Anglo-American Resources said on Monday that in view of objections raised by some shareholders, the company has decided to withdraw the resolution and stressed that the progress of the acquisition transaction is not a prerequisite for approval of the resolution.

The shareholders of Anglo-American Resources and Tektronix Resources will vote on the merger deal at special shareholders' meetings to be held in London and Vancouver respectively on Tuesday. After the transaction is completed, a multinational metal producer with a market capitalization of more than 50 billion US dollars will be created.
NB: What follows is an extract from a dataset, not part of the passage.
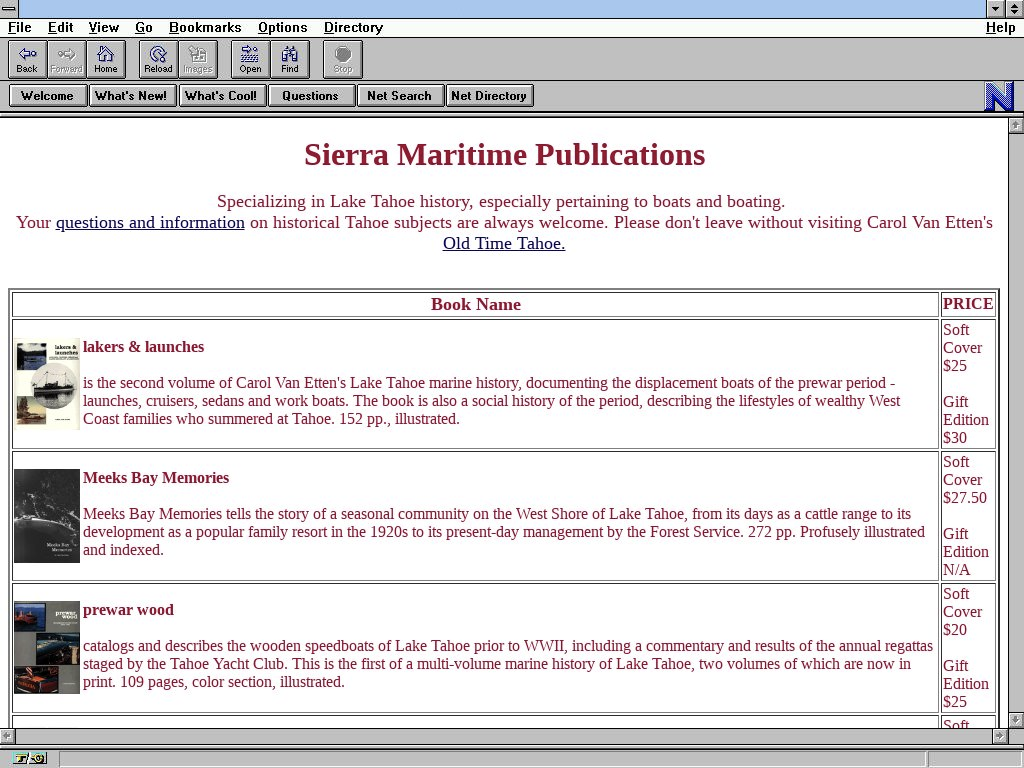1024x768 pixels.
Task: Click the What's New! directory button
Action: click(132, 96)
The business covers copper, iron ore and various other metal categories.

Notably, although Institutional Shareholder Services Inc. recommended investors vote for the acquisition last month, it clearly stated that it did not agree with the British and American Resources adjustment plan that binds long-term incentive plans to the success or failure of the transaction.

The shareholder advisory agency stated, “In the UK market, the practice of directly linking remuneration to mergers and acquisitions is not considered a compliant market practice.”

Legal & General is also opposed to this incentive adjustment, saying that such a “retroactive adjustment mechanism and transaction bonus guarantee clause” violates the financial services group's remuneration policy principles. However, the agency also stated that it would still vote in favor of the takeover deal.

After the merger, the new company will be headquartered in Canada, while retaining the main listing position of Anglo-American Resources in London. The core business will focus on copper assets in Chile and Peru.